_ВЫБРАННЫЙ ОТРЫВОК:_
Добавить в цитаты Настройки чтения

Страница 36 из 37

Советский строй стал диктовать населению, как хоронить своих близких уже в декабре 1917 года.[752] Как и в других вопросах, делалось это с позиций марксистско-ленинской догмы. Запоздавший декрет „О кладбищах и похоронах“ от 7 декабря 1918 года имел обратную силу. В нём предписывалось необходимость одинаковых похорон для всех граждан. Деление на разряды как мест погребения, так и похорон, уничтожалось. Оплата мест на кладбищах формально отменялась.[753]

В действительности никаких одинаковых похорон в РСФСР не существовало. Коммунистуческих вождей, идеологических попутчиков и отдельных погибших красноармейцев хоронили с большой помпой, торжественностью и манифестациями.[754] Им возводили памятники. Для них основывали почётные Красные кладбища.[755] Простых же граждан хоронили в полной безвестности, нередко даже без гроба.[756]

Несмотря на административный регламент, похороны в советской России были сопряжены с многочисленными трудностями. Вся организация захоронений была пронизана ужасающим бюрократизмом, проволочками и несоблюдением правил. Мертвецкие и сараи при больницах были переполнены.[757] О нехватке покойницких писали как в большевистской, так и в антибольшевистской печати.[758]

Тела умерших родственники были нередко вынуждены держать дома в течении нескольких дней.[759] Летом это было особенно тяжело. В жару покойники в течение суток разлагались до неузнаваемости. Запах в квартирах стоял настолько невыносимый, что находиться там было едва возможно.[760]

Астрофизик В. В. Стратонов указал на то, что горе от потери любимого человека соединялось с горем от трудности его похоронить. По свидетельству Стратонова, не менее двух дней приходилось тратить на беготню по разным советским учреждениям, чтобы получить ордер на гроб, разрешение на похороны и прочее: „Хлопоты часто занимали ещё более долгое время, и покойник в доме успевал основательно разложиться.“[761]

В советской республике многие современники жаловалось на необходимость выплаты взятки за захоронение.[762] При безденежьи родственников и близких покойных тысячи людей приходилось хоронить в общих могилах, без гробов. Современница О. И. Вендрых призналась, что если родные выкупят за большие деньги покойника, то разрешают похоронить отдельно.[763]

В центрах и регионах распространение инфекционных заболеваний, институт заложничества и смертной казни, ужасающие условия содержания в тюрьмах и концлагерях приводили к переполненности покойницких. Так осенью 1919 года в Казанской области Уфимского уезда Кохновскую сельскую школу пришлось перепрофилировать в покойницкую. Месные крестьяне носили туда своих умерших. Там же, в школе, их и отпевали.

_УСЛОВИЯ ЗАДАНИЙ:_
**1)** Ответьте на вопросы по отрывку о похоронах в советской России:
(a) Какого числа был издан декрет «О кладбищах и похоронах»?
(b) Сколько дней, по свидетельству Стратонова, уходило на беготню по советским учреждениям?
(c) Во что осенью 1919 года превратили Кохновскую сельскую школу?
**2)** Напишите продолжение отрывка о похоронах в советской России. Начните сразу после его последнего предложения.
Материал для этой работы не нужен.

_ИСХОДНЫЕ ДАННЫЕ:_
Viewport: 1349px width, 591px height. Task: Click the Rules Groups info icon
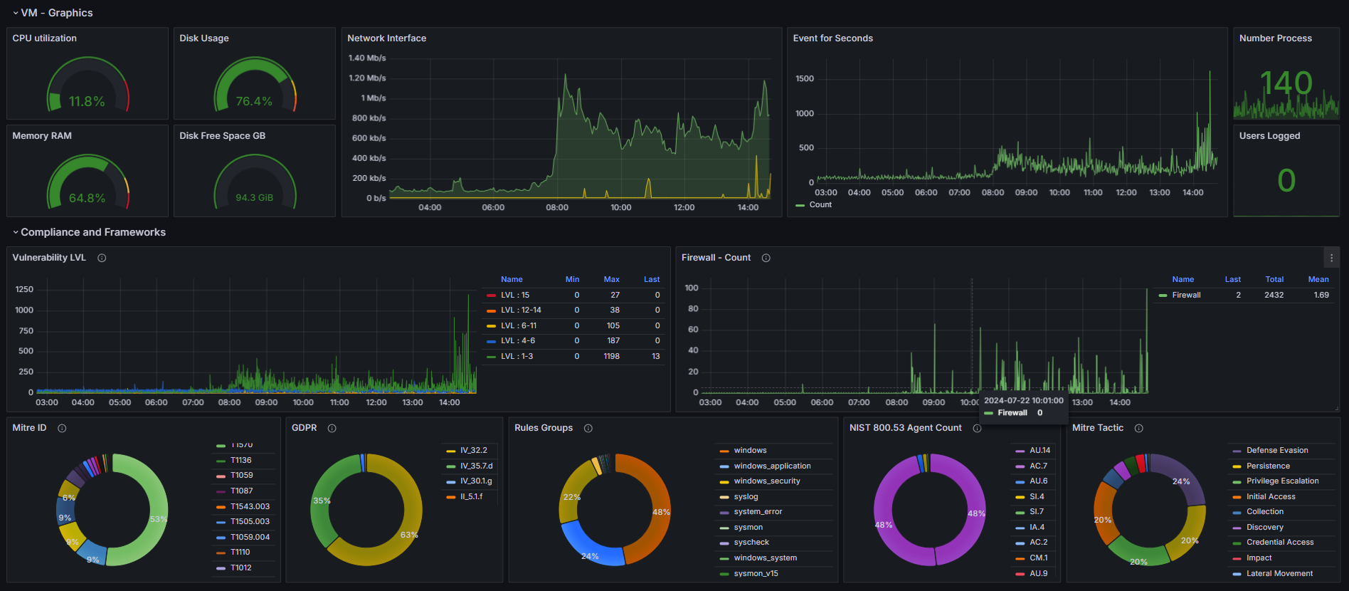pyautogui.click(x=588, y=428)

_ОТВЕТЫ К ЗАДАНИЯМ:_
**1)**
(a) 7 декабря 1918 года.
(b) Не менее двух дней.
(c) В покойницкую.

**2)**
Местная газета „Большевик“ возмущалась использованием культурно-просветительного учреждения не по назначению. Но школу использовали в качестве покойницкой из-за полнейшего отсутствия альтернатив. Советские органы были не в состоянии предоставить ничего более подходящего.[764]

В целом, по утверждению ряда исследователей, результаты муниципализации кладбищ оказались плачевны.[765] К 1919 году в похоронной сфере России наступил острый „похоронный кризис“. Ряд кладбищ страны пришёл в полное запустение. Деревянные ограды разбирали на дрова. Кресты сбивали, а могильщиков не хватало.[766]

В своём документальном романе поэт-имажинист А. Б. Мариенгоф описал, что за заставы Москвы ежедневно тянулись вереницами ломовые, везущие гробы. Всё это были покойники, которых родственники везли хоронить в деревню, так как на городских кладбищах, за отсутствием достаточного числа могильщиков, нельзя было дождаться очереди.[767] Подобные картины наблюдались и в других центрах.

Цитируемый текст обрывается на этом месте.